This document provides a simple example of how to compare the out-of-sample performance of different models in the heuristica package.
Replication
# Use this seed to exactly replicate my tables and graphs below.
#set.seed(3)
# Remove it to see a new sampling-- and whether the overall conclusions still
# hold.
Helper functions
First let’s load the heuristica package to get the heuristics we will compare.
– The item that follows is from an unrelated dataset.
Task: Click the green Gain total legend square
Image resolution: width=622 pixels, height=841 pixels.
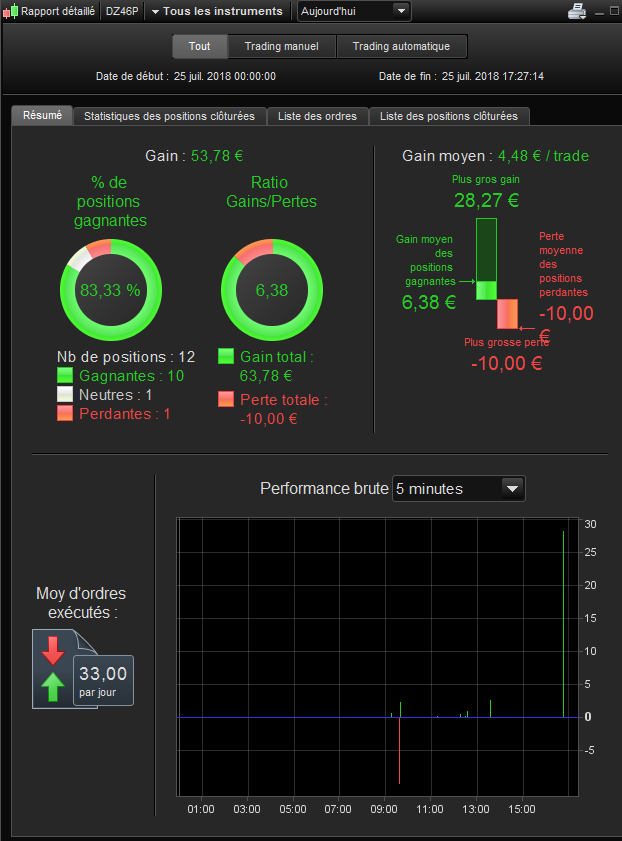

It also includes functions to calculate accuracy.
Let’s enter the models we want to test:
Here’s a function that does cross-validation taking the vector of models, criterion column, columns to fit, the dataset, and the number of repetitions as input:
crossV <- function(vec_of_models, criterion_col, cols_to_fit, data, reps,training_proportion){
fitting <- vector()
prediction <- vector()
for(i in 1:reps){
#randomly sample training and test row indexes
train <- sample(1:nrow(data), nrow(data)*training_proportion)
test <- setdiff(1:nrow(data), train)
#create training and test set
training_set <- data[train,]
test_set <- data[test,]
# If a regression is overdetermined (e.g. has too many columns(), it will
# drop the right-most columns. To instead make it drop random columns,
# we shuffle the column order.
shuffled_cols_to_fit <- sample(cols_to_fit)
models<-list()
y <- 0
for (mod in vec_of_models) { #fit the models to the training_set
y <- y+1
models[[y]] <- mod(training_set, criterion_col, shuffled_cols_to_fit)
}
#calculate percentage of correct predictions
fittingAccuracy <- percentCorrectList(training_set, models)
predictionAccuracy <- percentCorrectList(test_set, models)
fitting <- rbind(fitting,fittingAccuracy)
prediction <- rbind(prediction,predictionAccuracy)
}
results <- (rbind(colMeans(fitting),colMeans(prediction)))
rownames(results) <- c("Fitting","Prediction")
results
}
City population
Then we can just run this function to calculate predictive accuracy for different training and test set sizes. First let’s have the models predict the populations of 83 German cities using 9 binary cues. The criterion column may change depending on your data set, so set it correctly!
data("city_population")
data_set <- city_population
criterion_col <- 3
cols_to_fit <- 4:ncol(data_set)
Below we have the models train on 0.5 of the data (50%) and predict the other half, and we repeat this for 100 samples of splitting the data in half.
reps <- 100
training_proportion <- 0.5
results <- crossV(vec_of_models, criterion_col, cols_to_fit, data_set, reps,training_proportion)
round(results, 1)
## ttbModel unitWeightModel regModel minModel
## Fitting 75.5 73.8 76.3 70.5
## Prediction 72.1 71.3 73.0 68.4
Finally, let’s plot the results:
## Warning in type.convert.default(X[[i]], ...): 'as.is' should be specified by
## the caller; using TRUE
## Warning in type.convert.default(X[[i]], ...): 'as.is' should be specified by
## the caller; using TRUE
colnames(p) <- c("condition","model","value")
ggplot(p, aes(x=condition, y=value, colour=model,group=model)) +
geom_line() +
geom_point() +
xlab("Condition") + ylab("Proportion correct")
High school drop-outs
Now do the same analysis for the high school drop-out data set. It has 23 real-valued cues (rather than binary cues) for 63 Chicago public high schools.
Note that this data set has na’s, so we use na.omit to clean them because not all heuristics can handle them properly.
data(highschool_dropout)
data_set <- na.omit(highschool_dropout)
criterion_col <- 4
cols_to_fit <- 6:ncol(data_set)
reps <- 100
training_proportion <- 0.5
results <- crossV(vec_of_models, criterion_col, cols_to_fit, data_set, reps,training_proportion)
rownames(results) <- c("Fitting","Prediction")
p <- melt(results)
## Warning in type.convert.default(X[[i]], ...): 'as.is' should be specified by
## the caller; using TRUE
## Warning in type.convert.default(X[[i]], ...): 'as.is' should be specified by
## the caller; using TRUE
colnames(p) <- c("condition","model","value")
ggplot(p, aes(x=condition, y=value, colour=model,group=model)) +
geom_line() +
geom_point() +
xlab("Condition") + ylab("Proportion correct")
Discussion
The performance of all models drops when they are predicting unseen data. In the city population dataset the rank-order of the models remains the same for fitting and prediction. However, when predicting high-school dropout some of the simple models (TTB and UnitWeightModel) outperform linear regression in prediction. These results suggests that different environmental structures (such as the number of cues in the environment) favor different strategies.
How would other models compare to take-the-best? Try some of the existing models in the heuristica package (e.g., logRegModel for logistic regression) or create your own model (see vignette on ‘how to make a heuristic’).